世の中の皆様は、熊対策に関心が集まり、熊スプレーの実技比較動画が多くみられるようになりました。
日本では銃刀法で猛獣の熊を撃退する方法が限られており、熊スプレーが唯一熊から己の身を守るものとして認識されるようになりました。
しかし、この熊スプレー、熊を無力化するものではありません。
そして、登山者の身を守るものとして宣伝されていますが、他の人のいない山であって単独行の人が使う場合のみが有効な手段であることを忘れています。
熊スプレーは、無力化するものではなく、一時的に強力な刺激で向けられていた攻撃力の制御をかく乱することで、その瞬間の危機を先延ばしにするものです。
放った本人は、その場から速やかに退散すればよいのですが、その刺激により、さらに攻撃性が強まることと、パニックを起こして暴走することが予想できます。
この狂暴化した熊が、他の人に襲い掛かり、何らかの被害が生じた場合、熊スプレーを放ったひとの責任を免れることはできません。

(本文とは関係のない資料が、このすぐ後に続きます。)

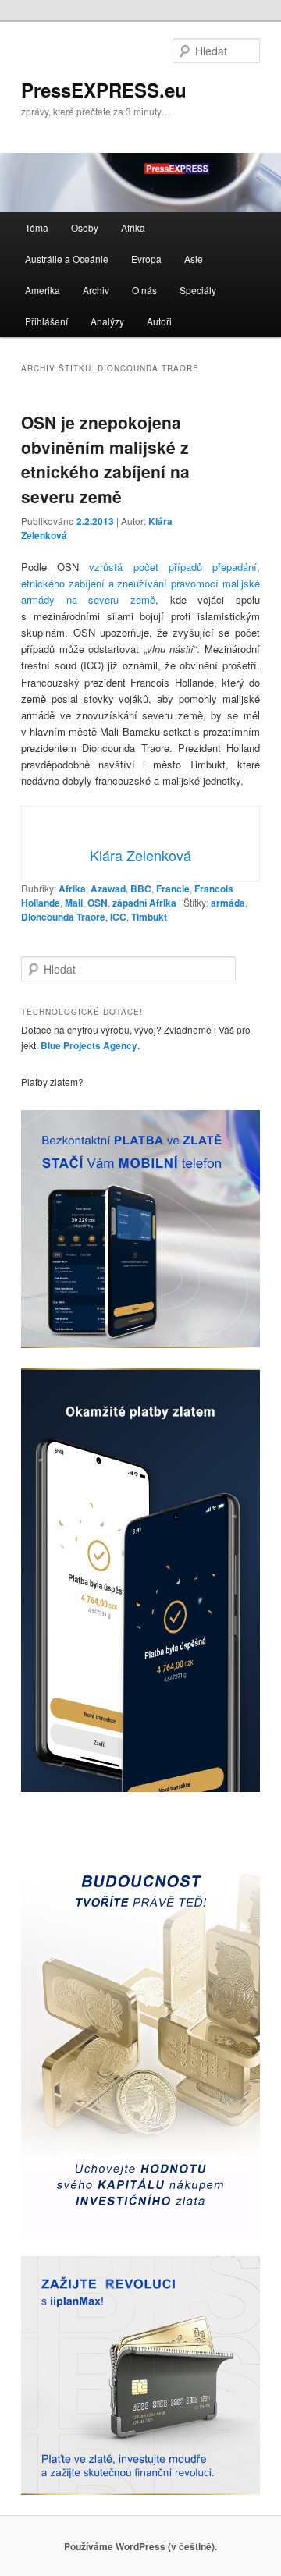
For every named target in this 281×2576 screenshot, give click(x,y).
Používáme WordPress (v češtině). (140, 2546)
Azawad (108, 889)
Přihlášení (46, 321)
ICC (118, 917)
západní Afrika (144, 903)
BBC (140, 889)
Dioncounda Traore (63, 917)
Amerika (42, 289)
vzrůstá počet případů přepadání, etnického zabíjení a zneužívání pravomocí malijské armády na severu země (140, 583)
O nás (144, 289)
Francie (173, 889)
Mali (74, 903)
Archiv (96, 289)
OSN (97, 903)
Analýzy (107, 321)
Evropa (146, 258)
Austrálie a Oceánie (66, 258)
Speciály (198, 289)
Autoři (159, 321)
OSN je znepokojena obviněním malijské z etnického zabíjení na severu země (105, 459)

つまり、熊スプレーを使って引き起こされた二次被害の法的責任を、熊スプレーを放った人が負うことになります。
このことから、熊スプレーを登山者の熊対策として推奨するのは間違いだと断じます。
実際に熊の攻撃を無効化する手段が、それ以外にないので、「熊目撃注意」の看板のある山は登ってはいけないことになります。